A 27 de outubro, um homem armado entrou numa sinagoga em Pittsburgh, acabando por fazer 11 mortos. Este foi o pior ataque antissemita da história dos EUA e, apesar de duramente condenado por Trump, foi apontado pelos seus detratores como um sinal da divisão e do ódio que têm marcado os dois primeiros anos da sua presidência.

E depois destas intercalares, o que se segue?

Bom, tudo depende de quem ganhar. Se os republicanos mantiverem o controlo de ambas as câmaras do Congresso, não só vão sair reforçados como vão ter toda a legitimidade para implementar a sua agenda e a do presidente. Se os democratas conseguirem recuperar a Câmara dos Representantes, é provável que se volte a ouvir falar de impeachment. A destituição do presidente tem sido assunto tabu nas últimas semanas entre os líderes democratas, mas, com Trump envolvido numa série de escândalos - a começar pelo alegado envolvimento da sua equipa na manipulação pelos russos dos resultados das presidenciais de 2016, sob investigação pelo procurador especial Robert Mueller -, depressa pode voltar a estar em cima da mesa. Mesmo se poucos acreditam na hipótese de os democratas conseguirem os dois terços necessários para avançar com o processo de impeachment.

E 2020?

Passadas as intercalares, os olhares vão inevitavelmente virar-se para as próximas presidenciais. E as incógnitas são muitas. Irá algum republicano desafiar Trump? Os democratas irão optar pela ala mais à esquerda do partido ou preferir uma figura mais consensual e de centro? A esta altura do campeonato, tudo está em aberto.

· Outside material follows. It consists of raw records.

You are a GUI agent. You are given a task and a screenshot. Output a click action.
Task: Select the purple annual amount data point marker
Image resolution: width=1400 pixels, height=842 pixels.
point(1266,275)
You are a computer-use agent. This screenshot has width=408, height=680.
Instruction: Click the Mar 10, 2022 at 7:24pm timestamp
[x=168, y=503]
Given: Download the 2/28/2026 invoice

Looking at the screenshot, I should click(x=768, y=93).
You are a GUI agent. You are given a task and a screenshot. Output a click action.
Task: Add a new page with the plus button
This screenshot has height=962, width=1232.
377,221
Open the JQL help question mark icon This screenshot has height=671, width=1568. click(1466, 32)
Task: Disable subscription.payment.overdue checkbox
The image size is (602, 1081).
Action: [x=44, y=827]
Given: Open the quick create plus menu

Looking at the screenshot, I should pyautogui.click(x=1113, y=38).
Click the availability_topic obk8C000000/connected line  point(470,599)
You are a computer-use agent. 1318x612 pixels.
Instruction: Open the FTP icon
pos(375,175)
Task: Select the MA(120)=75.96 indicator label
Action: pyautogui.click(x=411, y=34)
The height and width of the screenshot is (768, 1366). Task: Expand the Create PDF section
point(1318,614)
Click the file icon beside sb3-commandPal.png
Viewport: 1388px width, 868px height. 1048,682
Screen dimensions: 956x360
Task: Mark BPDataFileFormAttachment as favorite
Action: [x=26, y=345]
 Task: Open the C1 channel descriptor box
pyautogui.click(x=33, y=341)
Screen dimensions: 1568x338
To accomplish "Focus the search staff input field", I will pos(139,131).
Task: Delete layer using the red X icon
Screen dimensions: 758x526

Fala-se em muitos, muitos nomes do lado democrata, de veteranos como o ex-vice-presidente Joe Biden, a senadora Elizabeth Warren ou mesmo Bernie Sanders, que em 2016 perdeu as primárias para Hillary, até às caras novas como a senador Kamala Harris, o ex-governador Deval Patrick, a senador Amy Klobuchar ou mesmo a estrela em ascensão Beto O'Rourke.